The visitors spread out from the doorway, their bright, velvet-trimmed gowns and feathered hats shocking against the gray of the ward. They looked like a flock of exotic birds fluttering among the chickens in a tenement yard. They tittered and cooed like birds, too, as they exclaimed over the patients. Amelia tried to maintain a pleasant expression in the face of their condescension.
One of the women—younger, pink-cheeked, and earnest—turned toward Amelia and Elizabeth. She flipped the cloth off the top of the basket on her arm, and a waft of yeasty, sugar-scented air puffed out. Amelia’s mouth watered. The woman thrust a hand into the hamper and emerged not with the promised sugar bun but with a folded booklet. An improving tract, from the looks of it, doubtless full of essays on the virtues of temperance and chastity. Perhaps a few paragraphs on the importance of feminine modesty.

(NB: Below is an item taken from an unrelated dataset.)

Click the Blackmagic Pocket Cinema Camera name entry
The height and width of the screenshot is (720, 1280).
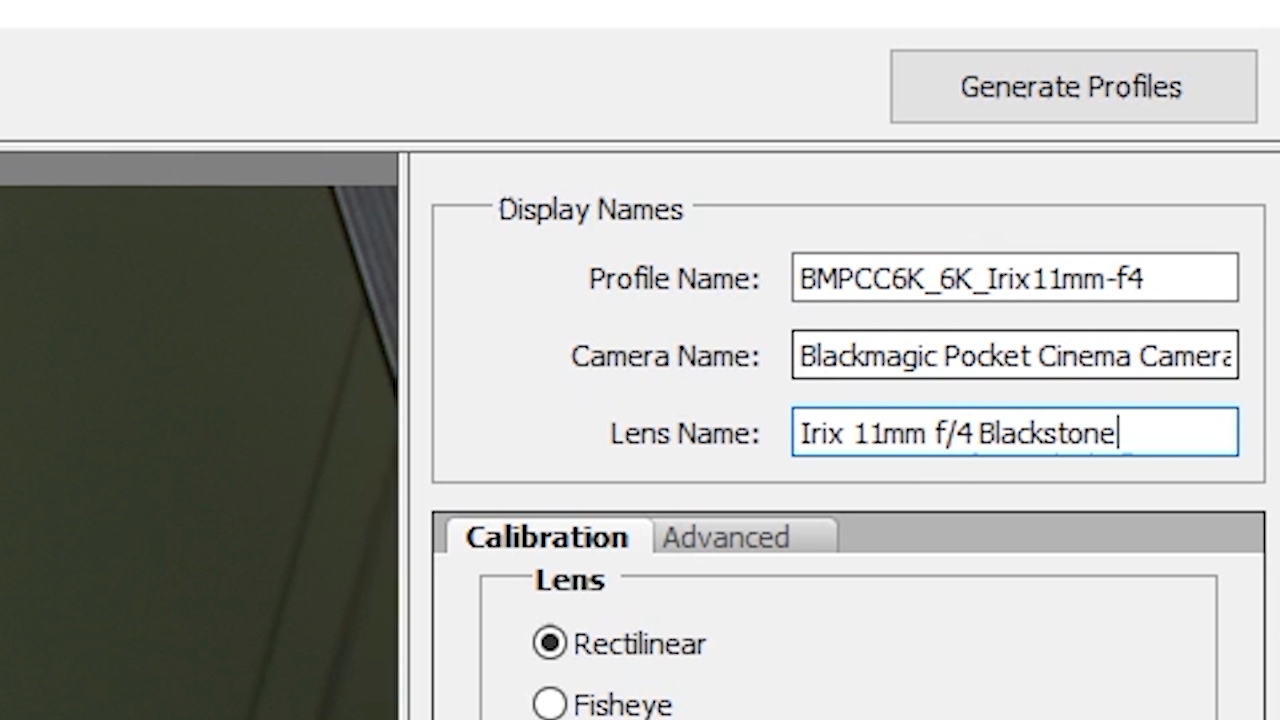[1010, 356]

The woman offered it to Amelia, who clenched her teeth into a hard little smile and accepted with as much grace as she could muster. She could hardly do anything else, not with Mrs. Brennan watching. The woman pressed a second tract on Elizabeth before reaching into the basket again and offering them each a pastry. Elizabeth accepted with a murmured thanks. Amelia reached for hers, and her fingers brushed against the young woman’s.
Smoke. Choking, billowing clouds of it abruptly enveloped them, blanking out the room and everyone in it. It stung Amelia’s throat, burned her eyes. She gasped, then doubled over, coughing, as the soot and fumes poured into her lungs.
A sheet of flame danced across her vision. For an instant she could feel it licking her skin, and she lurched back with a wheezing shudder, turning her face away and closing her eyes against the searing heat. She heard the windows shattering, one by one. They would die, all of them. They had to get out.